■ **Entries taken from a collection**
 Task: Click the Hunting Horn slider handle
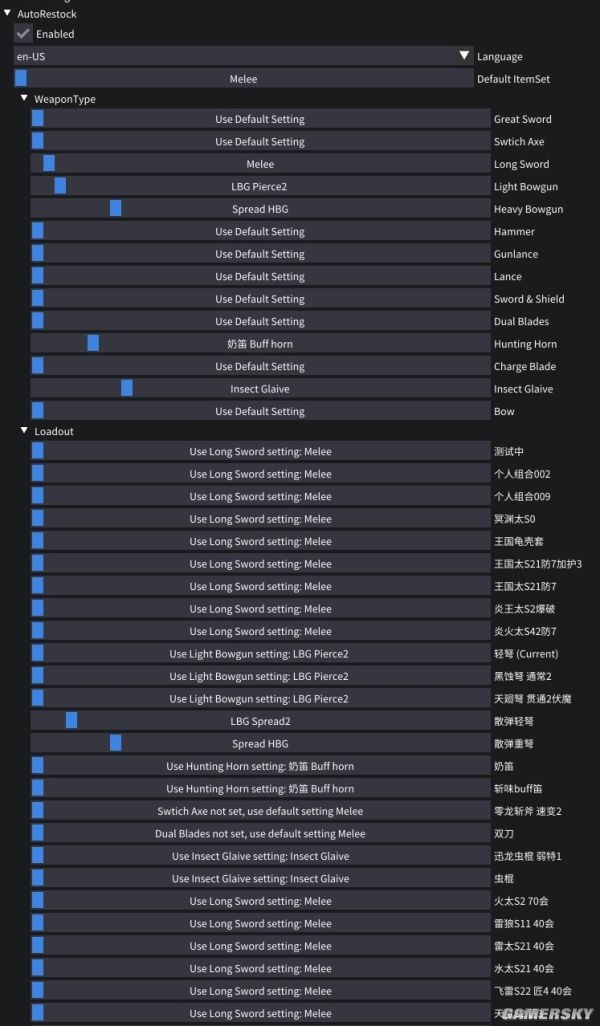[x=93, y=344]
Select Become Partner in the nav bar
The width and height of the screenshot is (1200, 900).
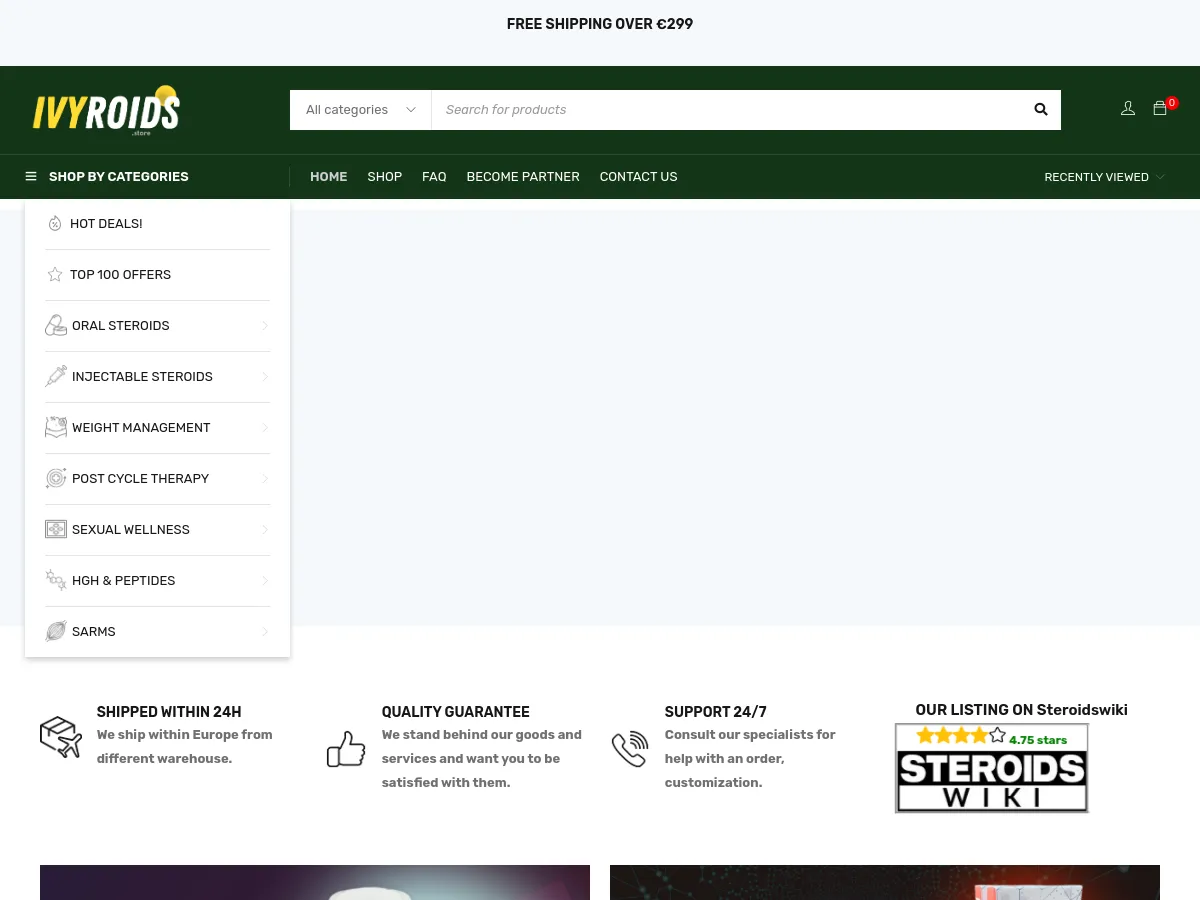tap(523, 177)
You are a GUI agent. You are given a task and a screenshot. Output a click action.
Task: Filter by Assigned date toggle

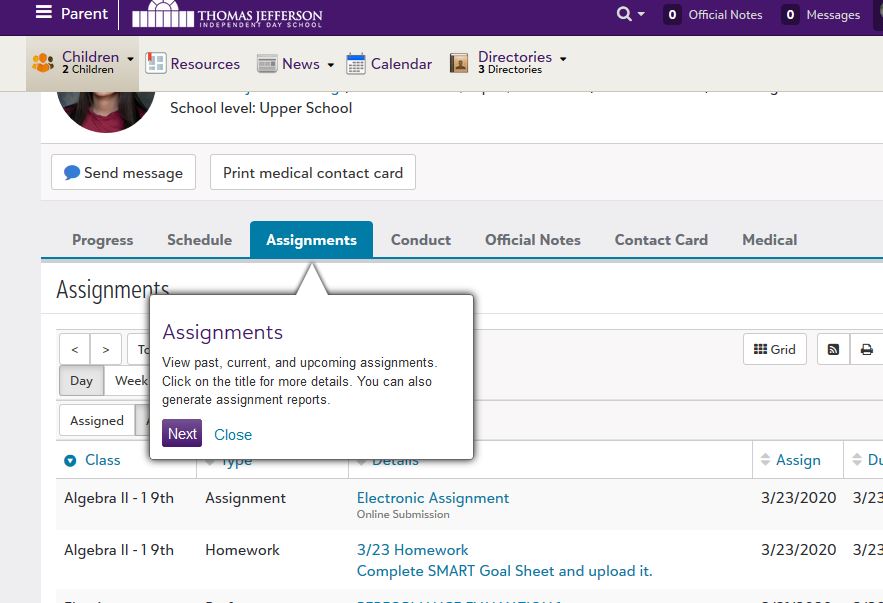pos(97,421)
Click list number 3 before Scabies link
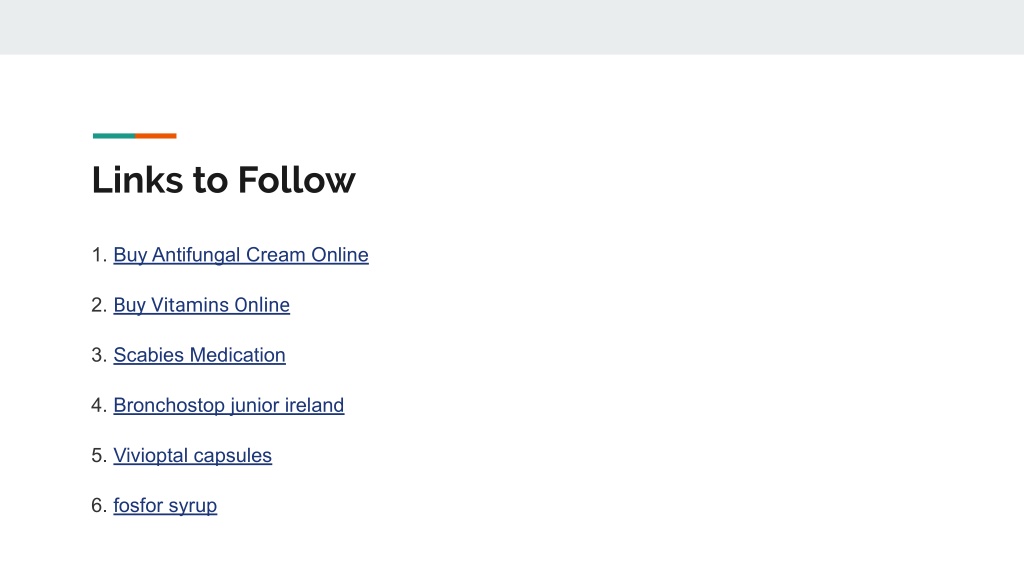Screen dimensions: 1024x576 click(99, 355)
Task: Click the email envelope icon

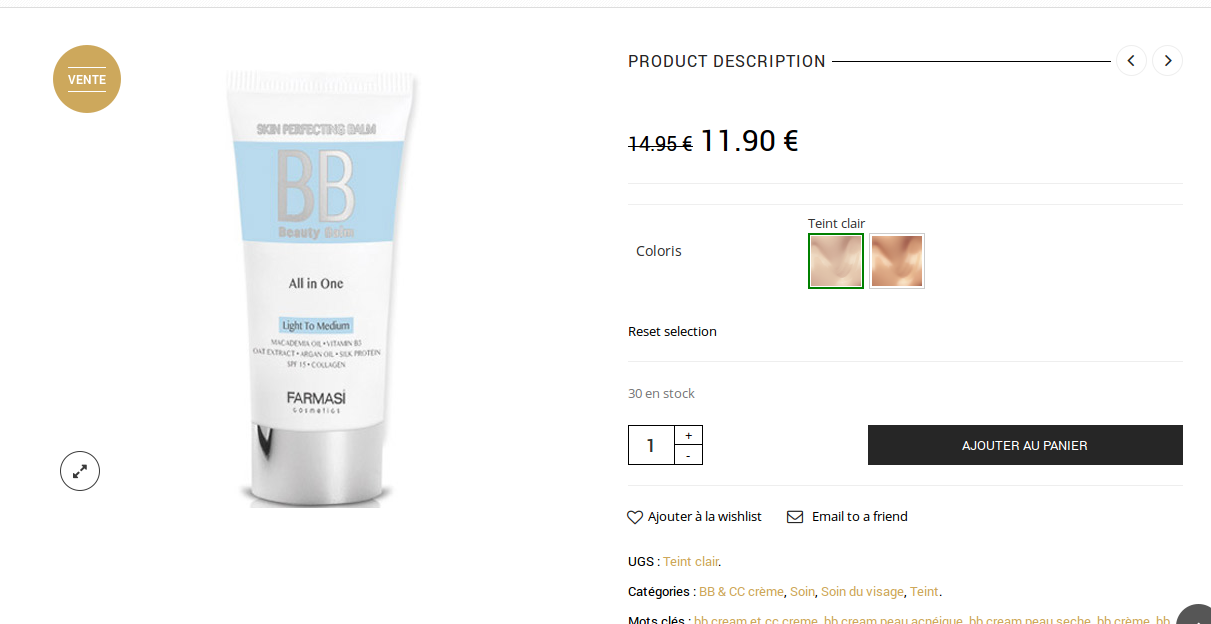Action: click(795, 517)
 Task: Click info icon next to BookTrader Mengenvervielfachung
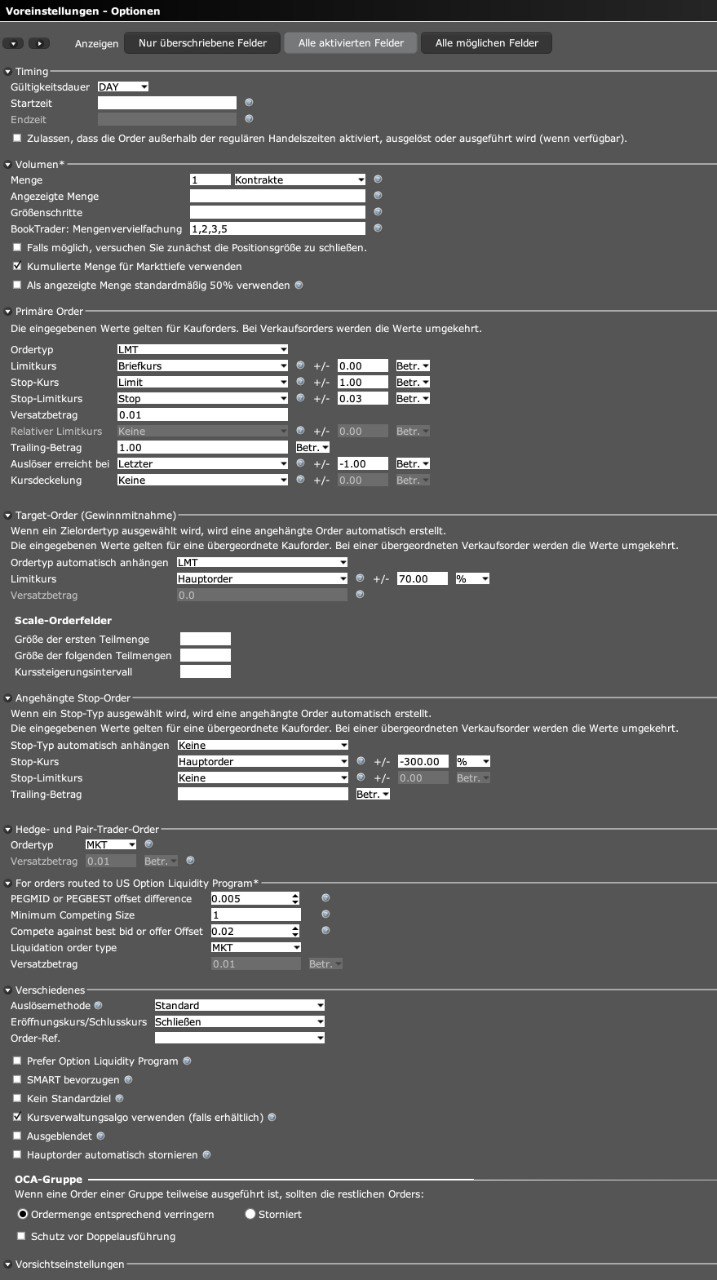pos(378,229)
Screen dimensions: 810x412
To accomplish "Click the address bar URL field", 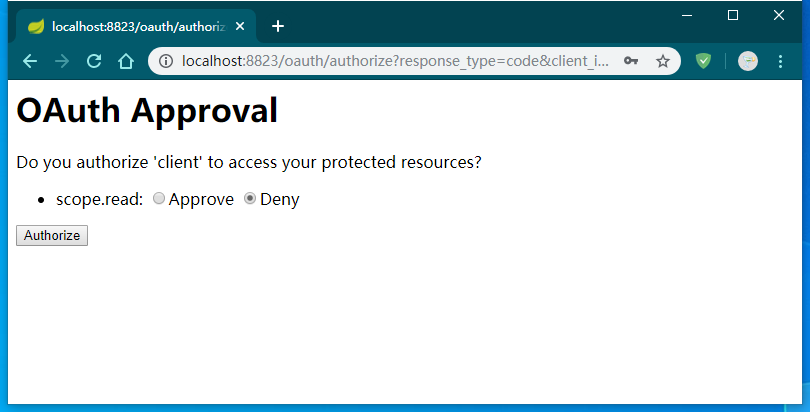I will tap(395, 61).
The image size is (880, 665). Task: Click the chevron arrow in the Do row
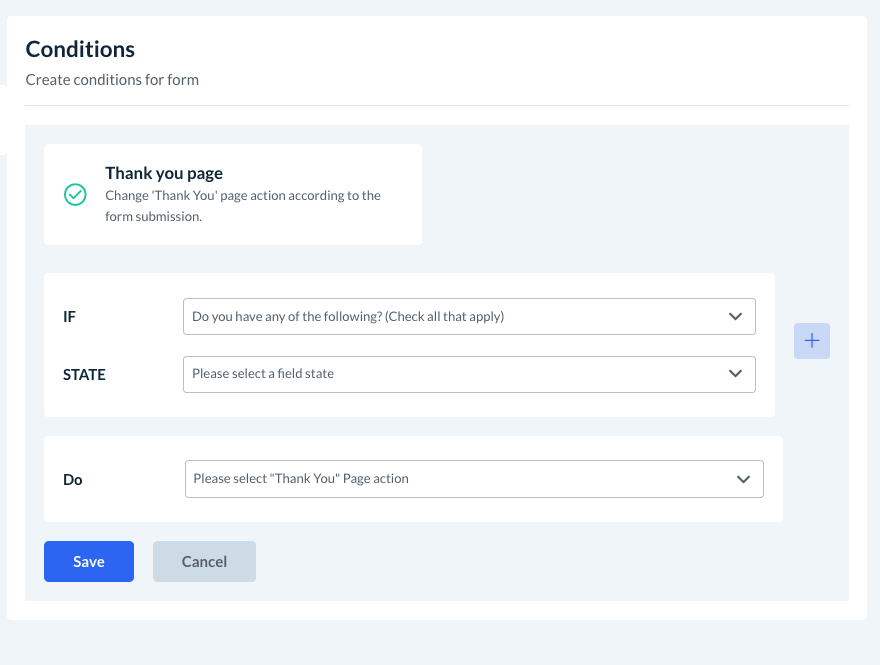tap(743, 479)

■ **Task to complete**
Return exactly, and only, the lines that run from the line containing "The image size" to the last line of the entries above, both ends included, with pictures left out.

■ **Task output**
The image size is (880, 665). Task: Click the chevron arrow in the Do row
tap(743, 479)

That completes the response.